ASSIGNMENT -
Find the line containing "Open the labeling options with the abc icon" in the listing below; reproduce it and every line after, exactly. Skip pictures.

SUPPLIED INFORMATION -
=== Begin Enclosure ===
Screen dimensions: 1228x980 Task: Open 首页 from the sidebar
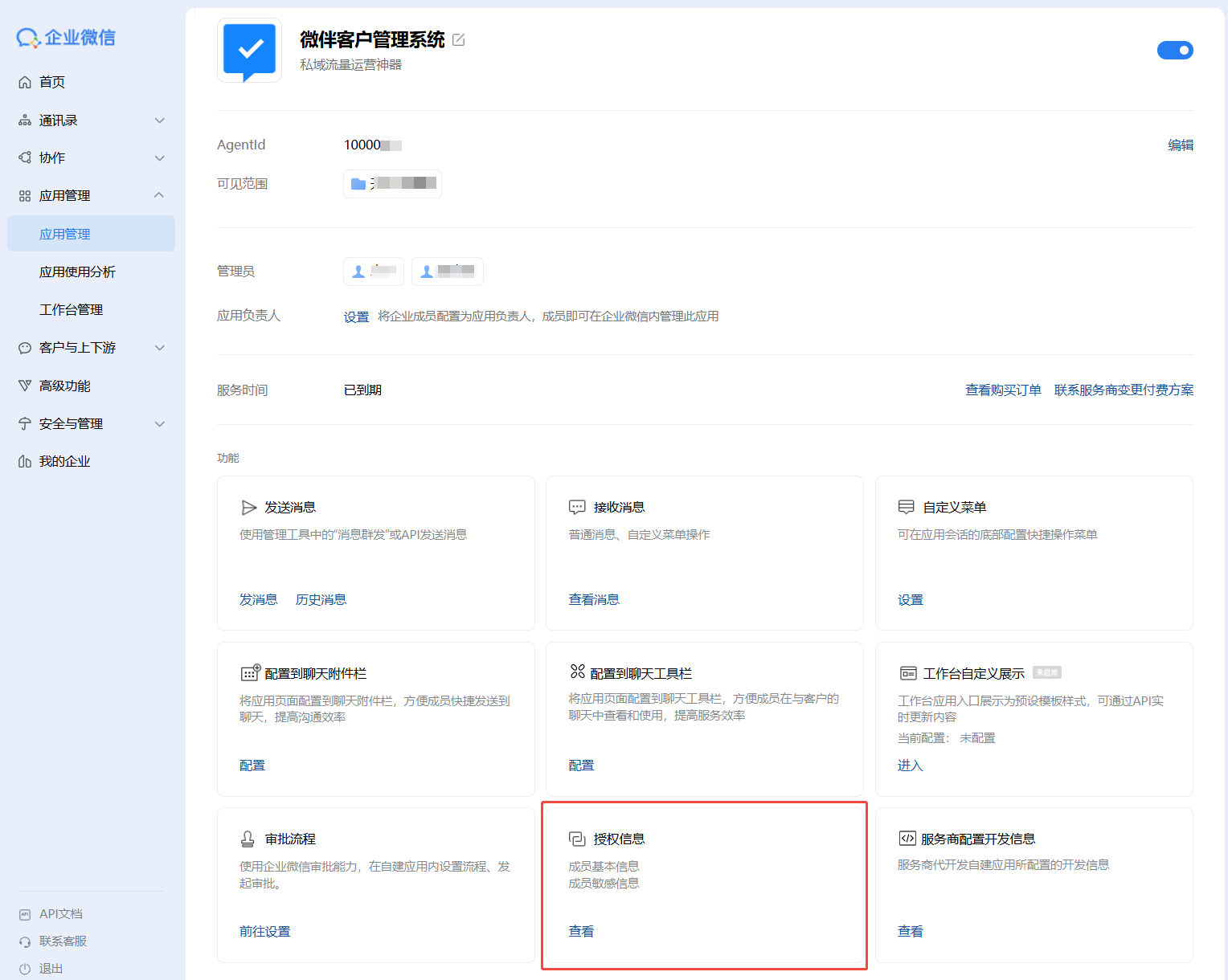52,82
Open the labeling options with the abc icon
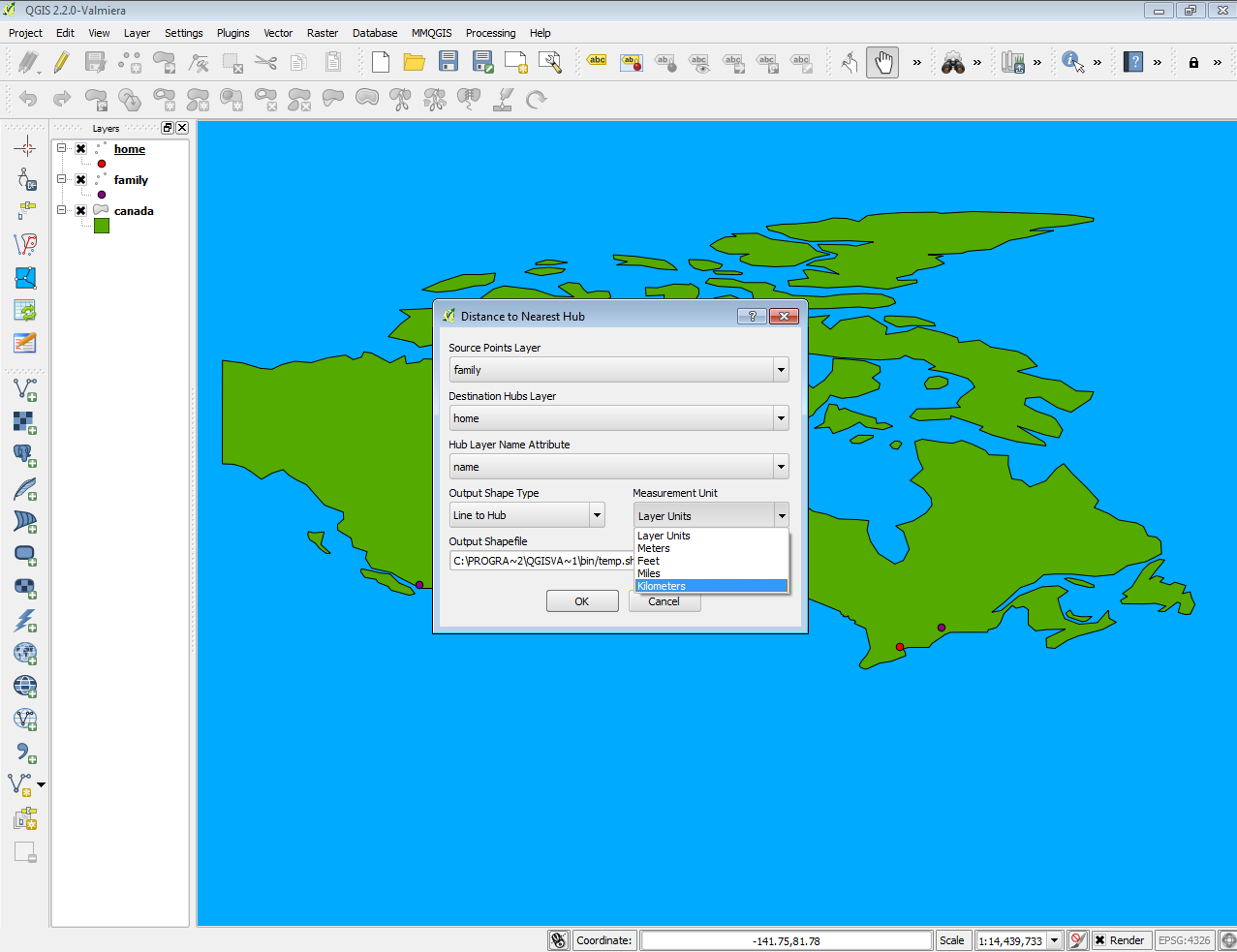Screen dimensions: 1237x952 pyautogui.click(x=597, y=60)
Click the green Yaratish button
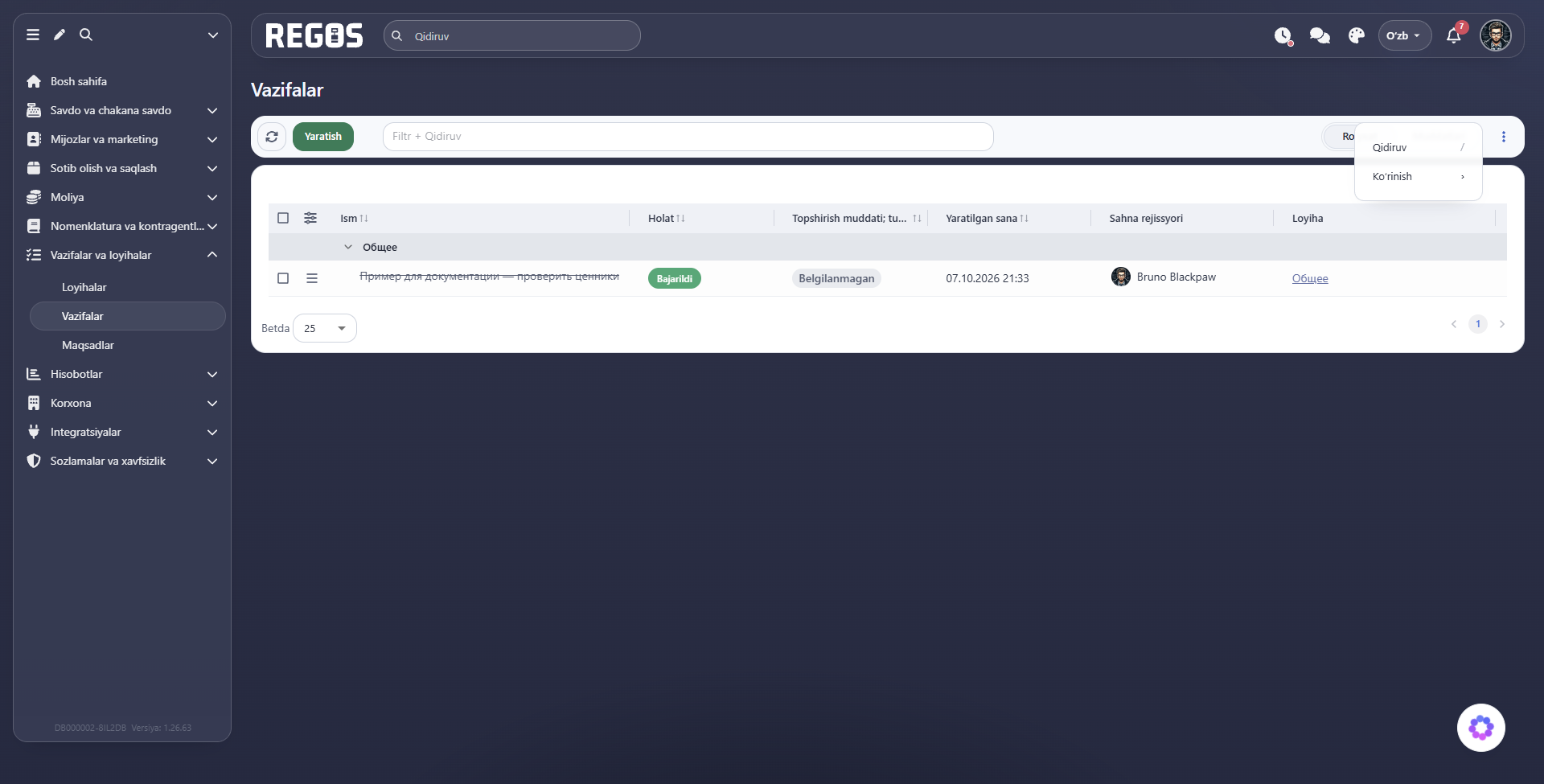Screen dimensions: 1544x784 (323, 137)
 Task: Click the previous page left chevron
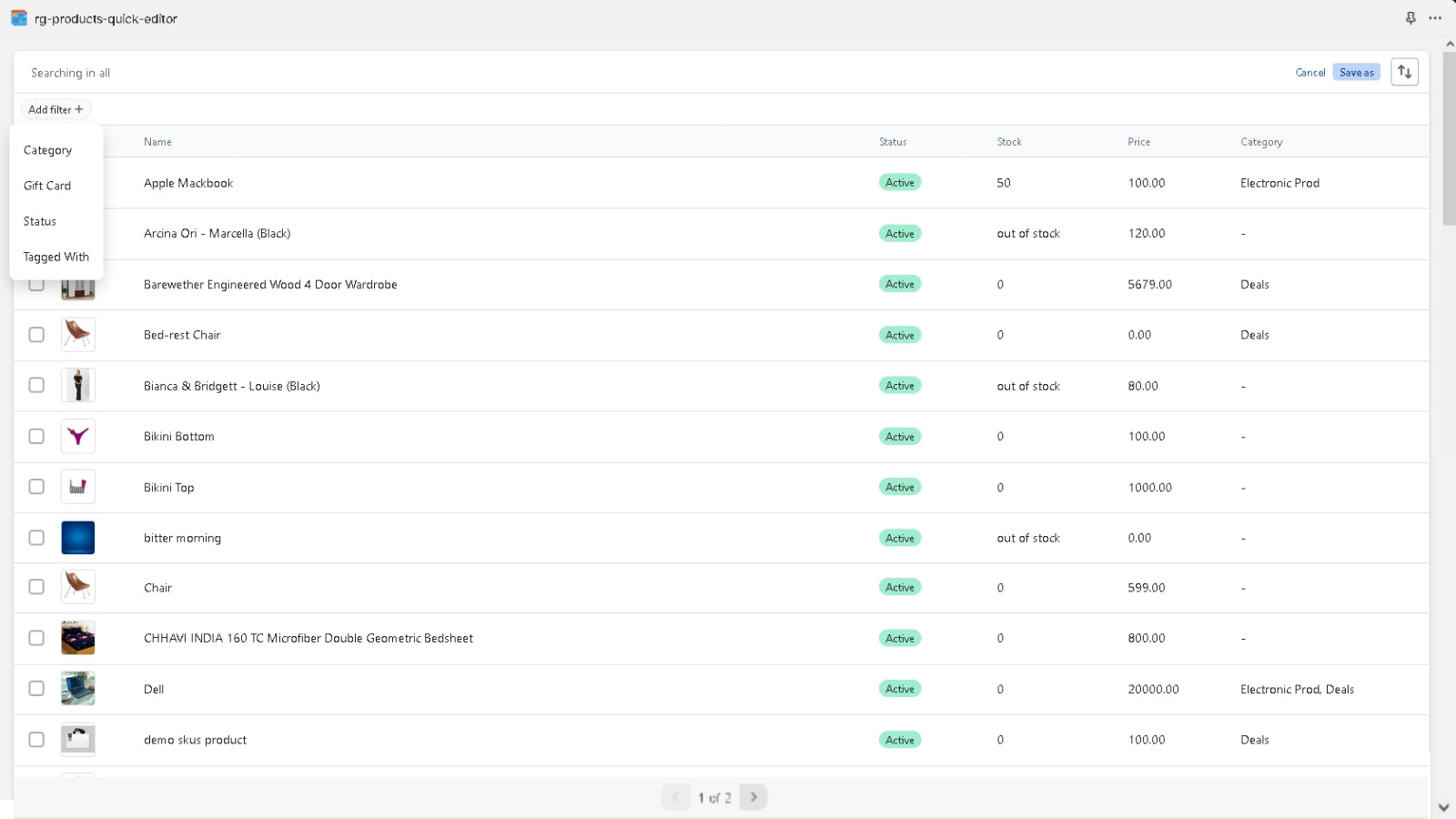tap(675, 797)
=== End Enclosure ===
YOUR SOLUTION -
Open the labeling options with the abc icon
Screen dimensions: 1237x952 pyautogui.click(x=597, y=60)
Click the green Yaratish button
Screen dimensions: 1544x784 (323, 137)
 Task: Click the previous page left chevron
tap(675, 797)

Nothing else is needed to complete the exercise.